[Stored records]
-=-=-
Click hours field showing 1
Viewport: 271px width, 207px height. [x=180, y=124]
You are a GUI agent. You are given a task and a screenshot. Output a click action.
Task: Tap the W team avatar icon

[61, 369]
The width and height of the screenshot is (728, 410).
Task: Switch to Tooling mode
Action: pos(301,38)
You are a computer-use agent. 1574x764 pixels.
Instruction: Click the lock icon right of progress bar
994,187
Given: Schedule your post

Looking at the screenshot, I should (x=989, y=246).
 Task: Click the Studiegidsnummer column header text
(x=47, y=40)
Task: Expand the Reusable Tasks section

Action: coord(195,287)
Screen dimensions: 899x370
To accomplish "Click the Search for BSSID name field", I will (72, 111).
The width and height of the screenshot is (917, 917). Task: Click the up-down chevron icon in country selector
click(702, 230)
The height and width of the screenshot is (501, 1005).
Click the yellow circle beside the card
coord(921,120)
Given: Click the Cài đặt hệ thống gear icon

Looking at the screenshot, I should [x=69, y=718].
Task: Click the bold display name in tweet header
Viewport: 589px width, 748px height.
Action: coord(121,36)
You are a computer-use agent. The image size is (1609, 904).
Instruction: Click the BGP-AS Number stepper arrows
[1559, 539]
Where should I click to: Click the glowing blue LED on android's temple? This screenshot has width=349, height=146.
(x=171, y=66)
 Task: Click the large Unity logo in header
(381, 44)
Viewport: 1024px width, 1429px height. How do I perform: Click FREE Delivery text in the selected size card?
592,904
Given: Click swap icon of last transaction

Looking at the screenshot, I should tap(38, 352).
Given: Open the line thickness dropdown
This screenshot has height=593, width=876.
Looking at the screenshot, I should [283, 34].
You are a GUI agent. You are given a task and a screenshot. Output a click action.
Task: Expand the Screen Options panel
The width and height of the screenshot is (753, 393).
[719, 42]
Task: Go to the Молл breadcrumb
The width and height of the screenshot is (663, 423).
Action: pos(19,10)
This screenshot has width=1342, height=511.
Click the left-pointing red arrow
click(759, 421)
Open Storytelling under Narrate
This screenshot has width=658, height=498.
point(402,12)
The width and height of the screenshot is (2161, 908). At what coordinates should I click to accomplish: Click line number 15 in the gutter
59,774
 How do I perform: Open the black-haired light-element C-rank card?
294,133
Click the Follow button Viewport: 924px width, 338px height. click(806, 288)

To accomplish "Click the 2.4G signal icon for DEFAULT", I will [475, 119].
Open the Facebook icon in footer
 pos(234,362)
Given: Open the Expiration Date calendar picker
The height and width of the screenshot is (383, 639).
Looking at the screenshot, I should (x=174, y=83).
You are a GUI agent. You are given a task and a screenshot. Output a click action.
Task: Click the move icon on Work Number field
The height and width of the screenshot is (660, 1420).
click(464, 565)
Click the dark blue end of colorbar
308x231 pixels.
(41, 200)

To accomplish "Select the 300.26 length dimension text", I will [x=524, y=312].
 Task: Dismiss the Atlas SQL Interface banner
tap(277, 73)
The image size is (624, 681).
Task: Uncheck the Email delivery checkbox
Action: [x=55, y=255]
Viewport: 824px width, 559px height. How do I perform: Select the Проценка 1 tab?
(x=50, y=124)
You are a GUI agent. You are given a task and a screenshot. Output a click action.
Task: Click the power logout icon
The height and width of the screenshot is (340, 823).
-=-=-
• [Work to do]
Return every line of the items above that contains the string "header". Case counts.

• [Completed task]
 Task: Click the Studiegidsnummer column header text
Task: Click the bold display name in tweet header
 Task: Click the large Unity logo in header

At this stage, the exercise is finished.